Task — Your task is to copy the lines from the line containing "The image size is (600, 400)." through the end of the listing below, both included, without any pictures.

Data for this exercise —
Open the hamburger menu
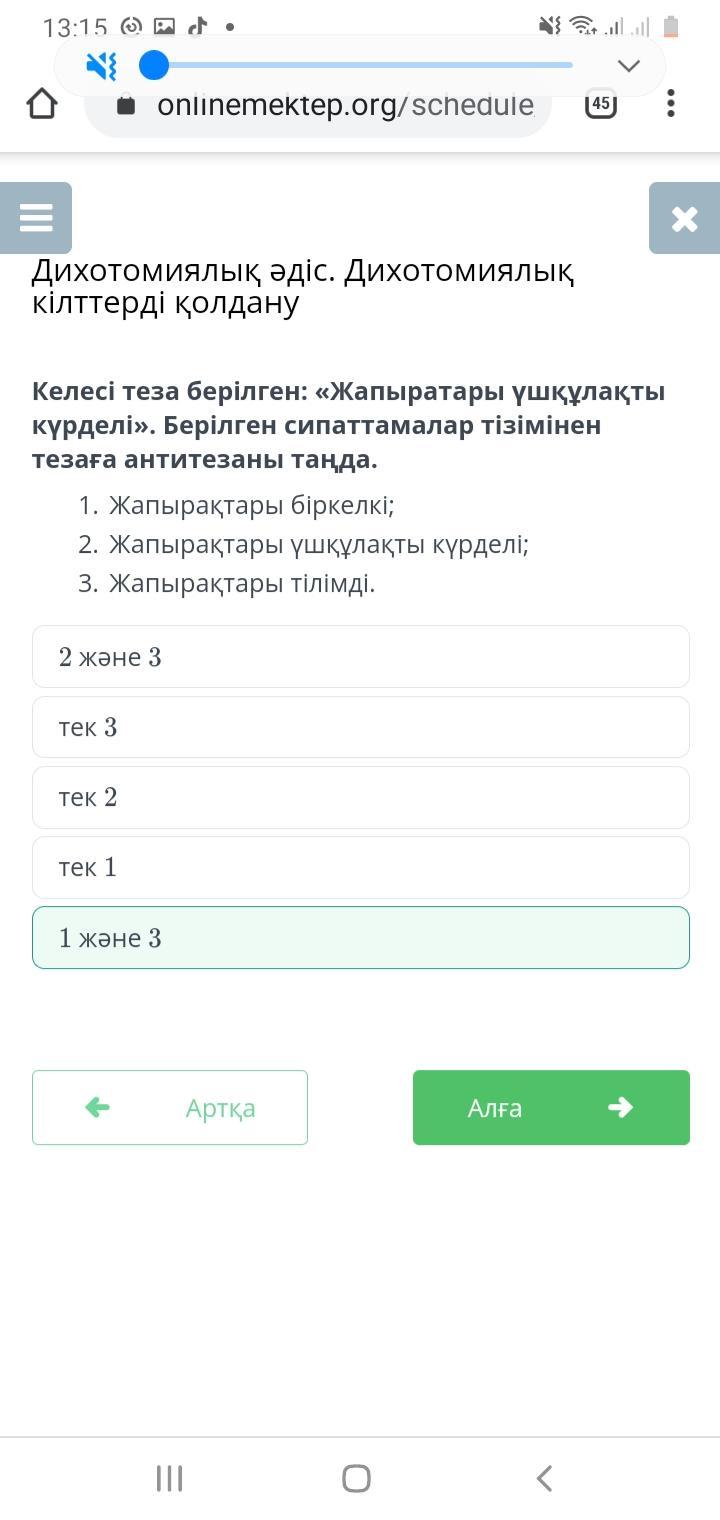720x1520 pixels. [x=36, y=218]
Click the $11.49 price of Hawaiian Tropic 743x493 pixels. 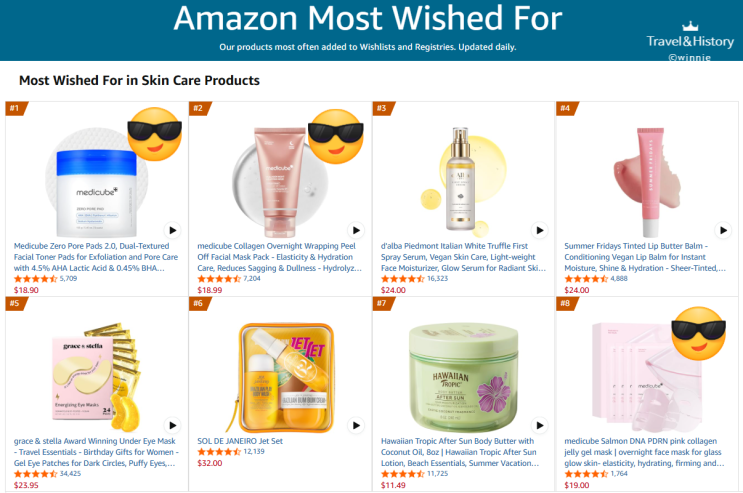393,485
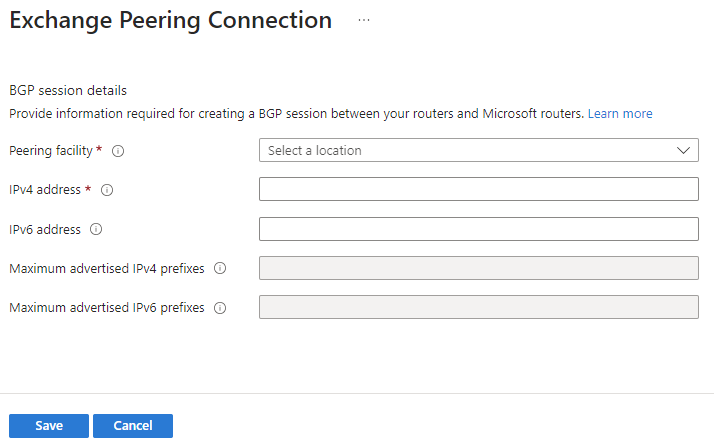The height and width of the screenshot is (448, 714).
Task: Open the Learn more link
Action: pyautogui.click(x=620, y=114)
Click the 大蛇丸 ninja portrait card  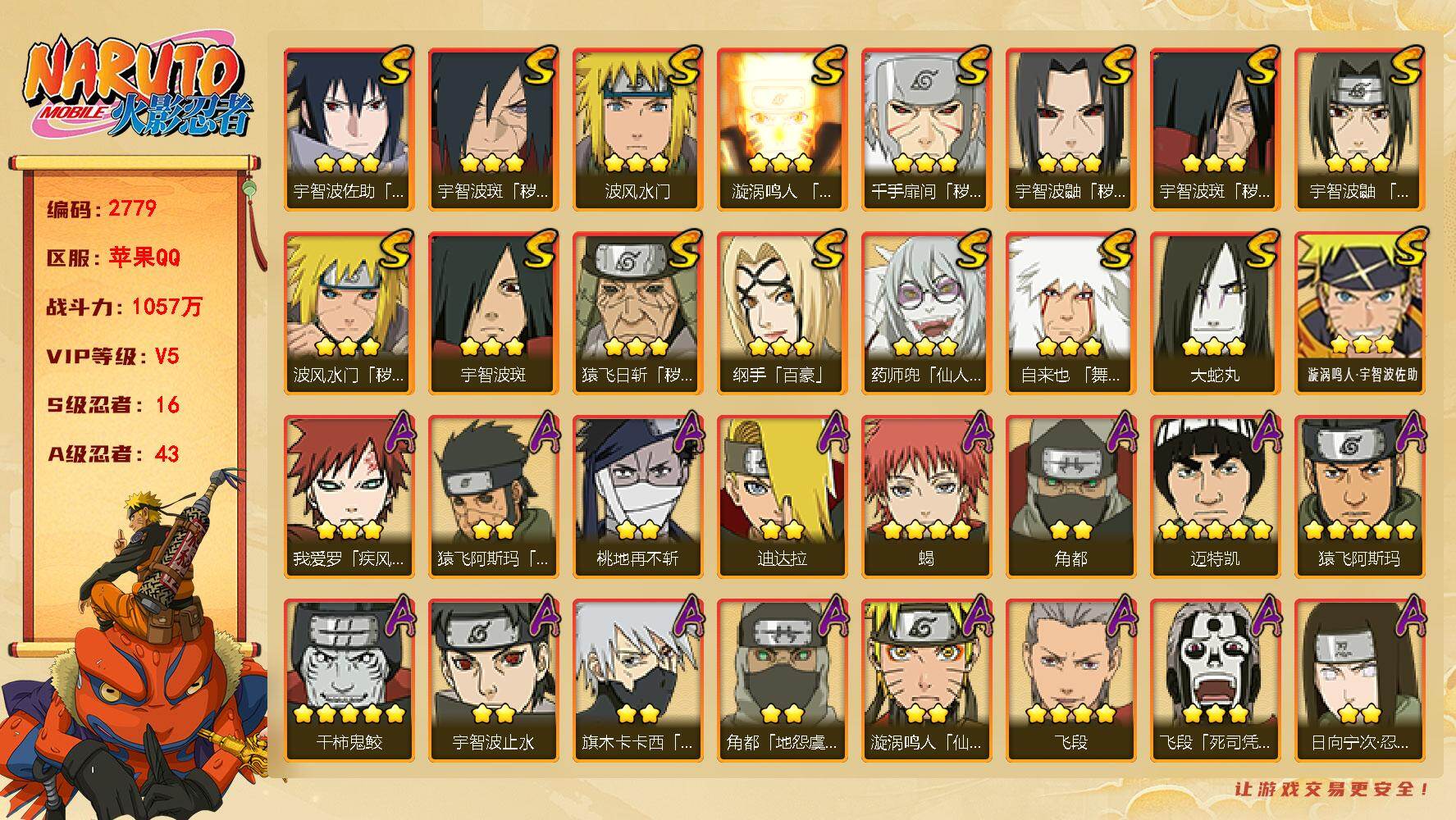[1215, 313]
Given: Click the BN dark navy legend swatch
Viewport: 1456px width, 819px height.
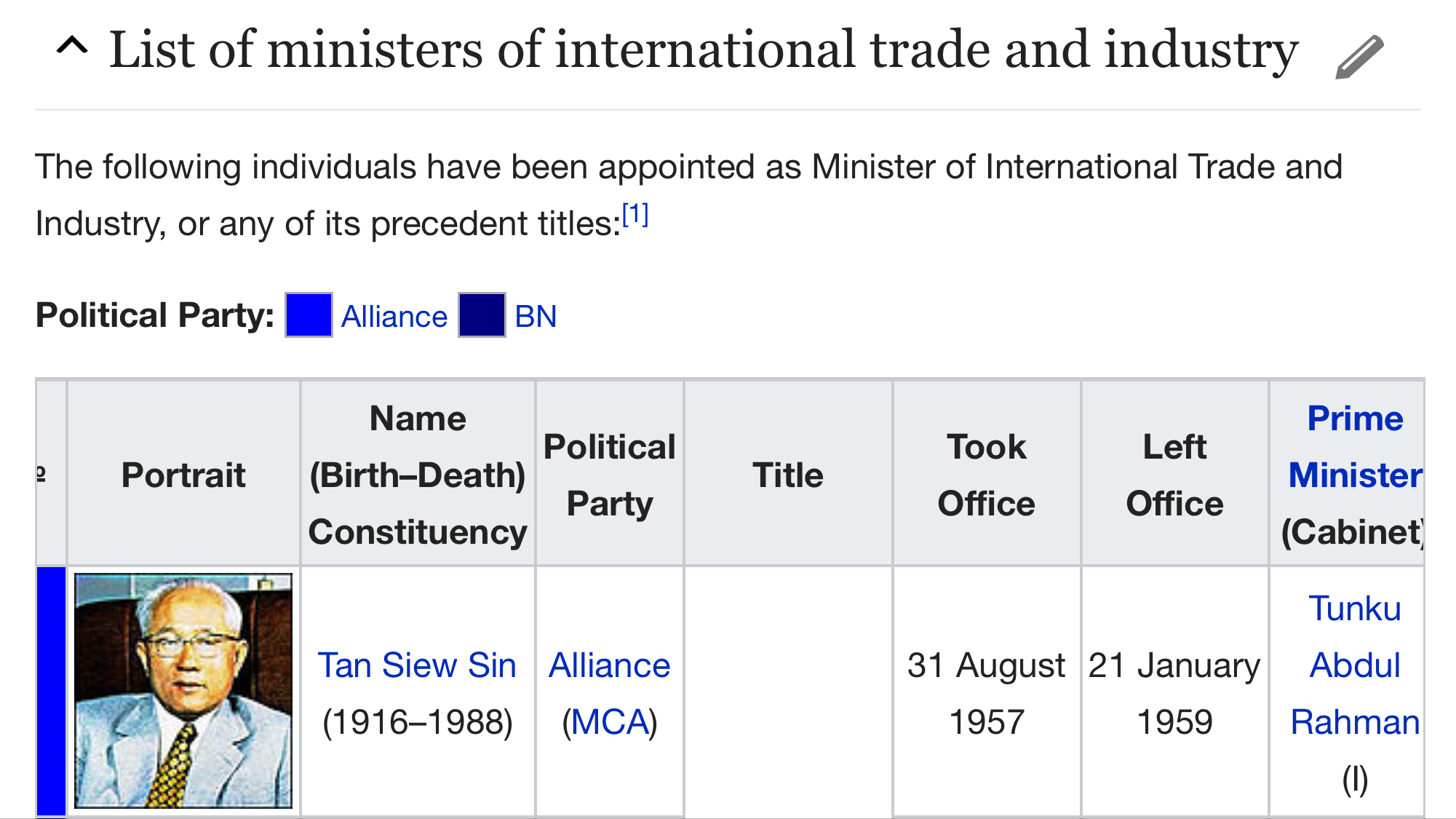Looking at the screenshot, I should [481, 315].
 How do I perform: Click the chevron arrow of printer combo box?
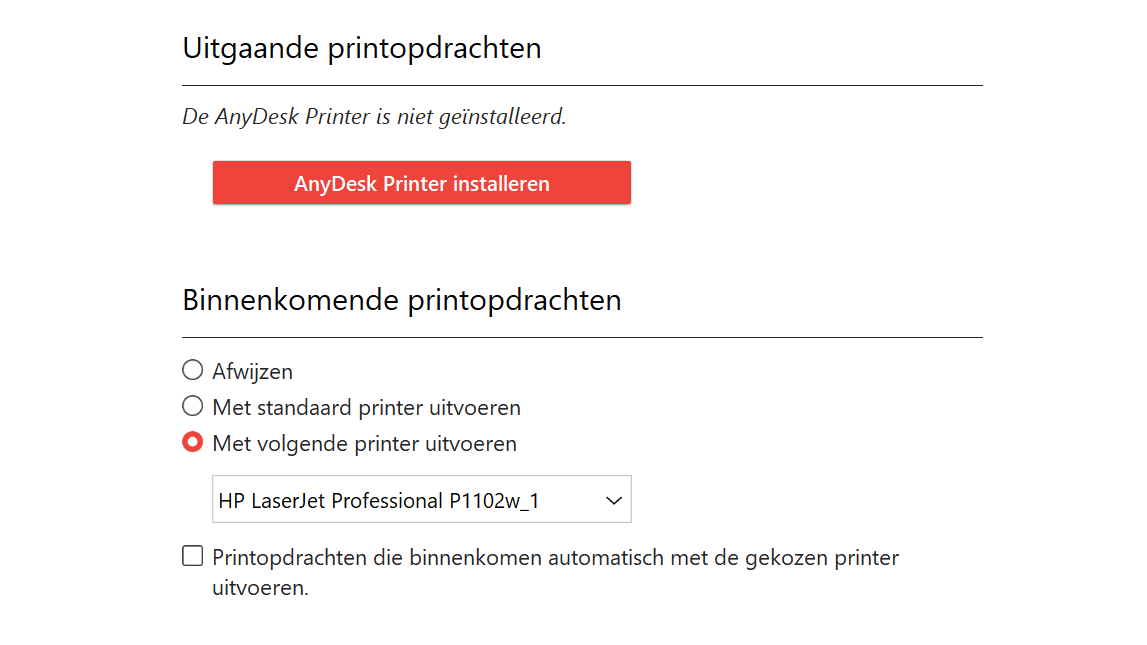pyautogui.click(x=614, y=500)
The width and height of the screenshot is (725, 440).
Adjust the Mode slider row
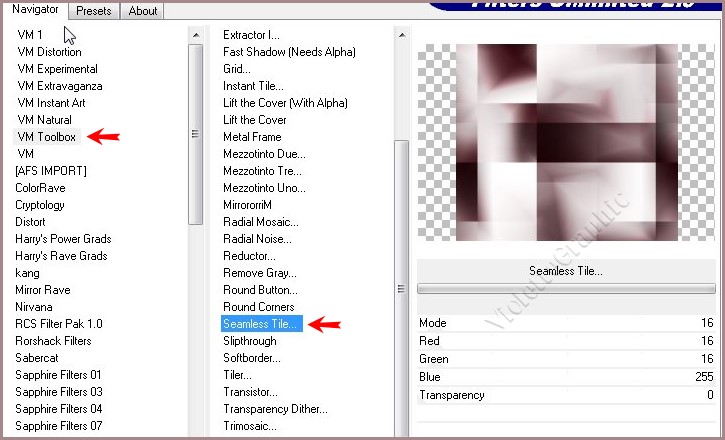pos(566,323)
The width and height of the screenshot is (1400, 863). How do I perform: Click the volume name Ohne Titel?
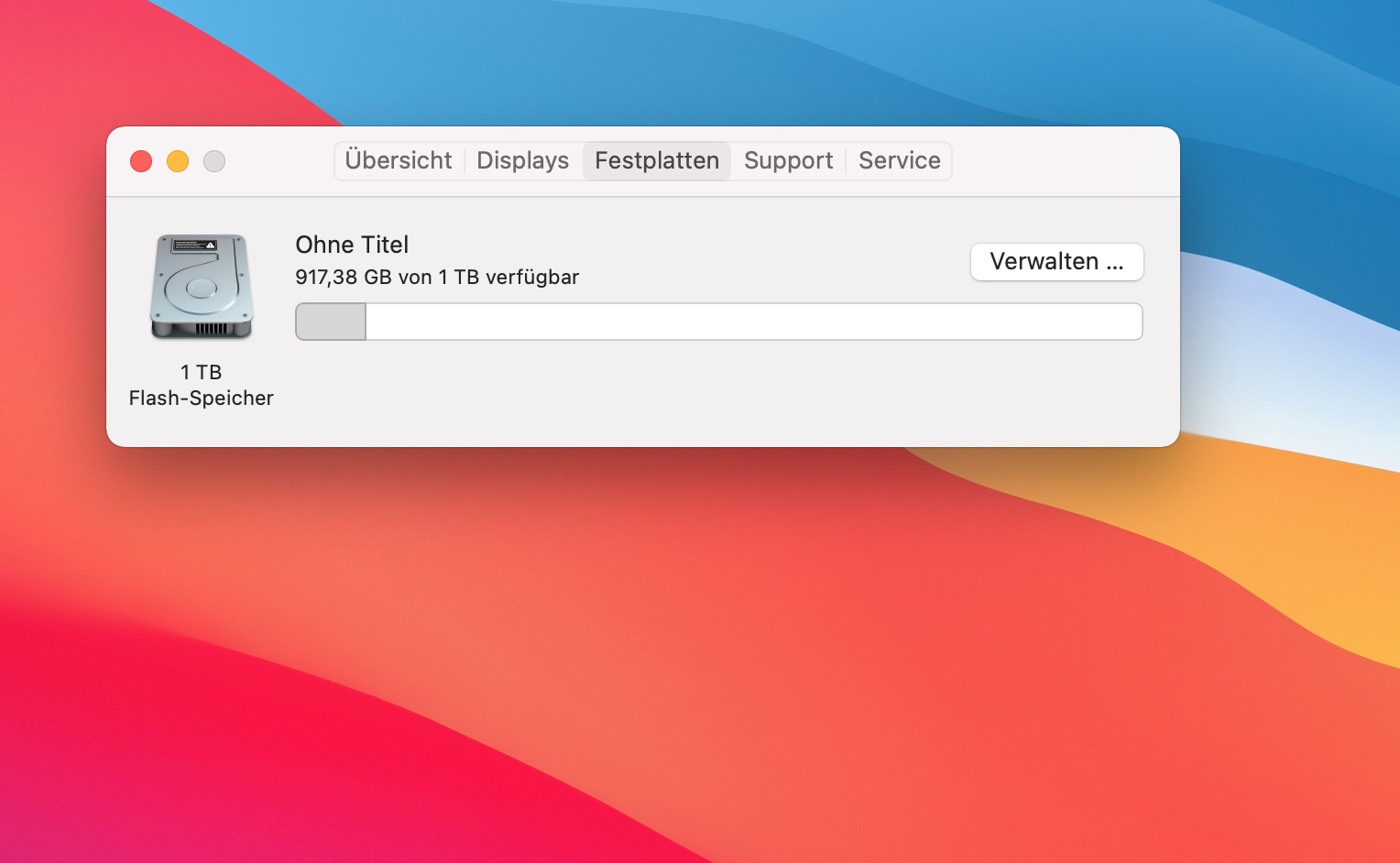pos(352,245)
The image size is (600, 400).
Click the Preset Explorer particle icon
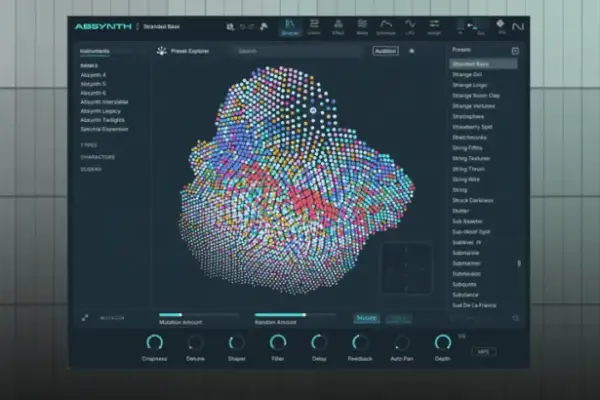[x=162, y=51]

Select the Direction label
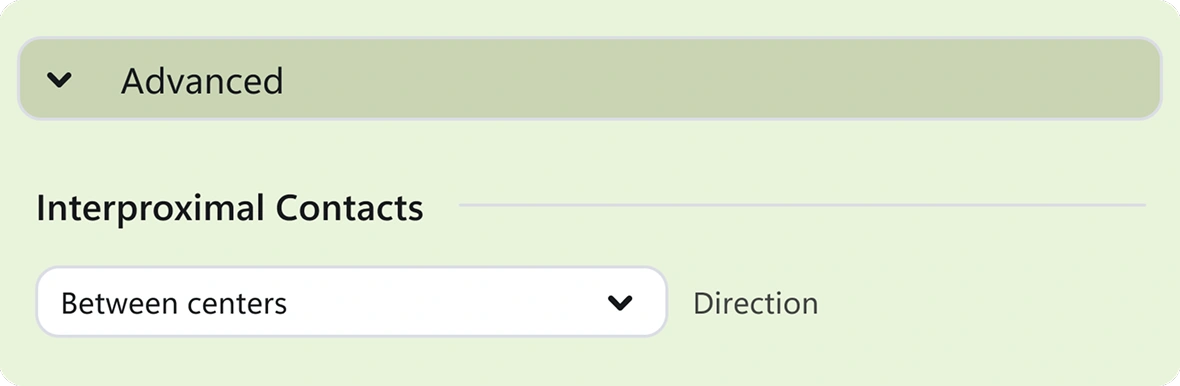(x=756, y=303)
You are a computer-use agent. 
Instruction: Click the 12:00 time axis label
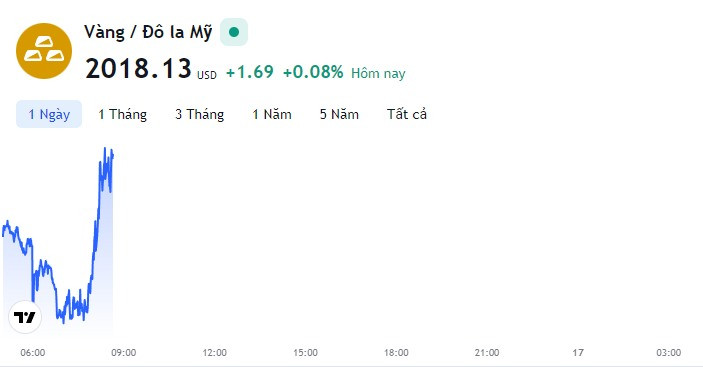(x=215, y=353)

Answer space —
The image size is (600, 400).
Click the Preset Explorer particle icon
[x=162, y=51]

Select the Direction label
(x=756, y=303)
You are a computer-use agent. 
Instruction: Click the 12:00 time axis label
(x=215, y=353)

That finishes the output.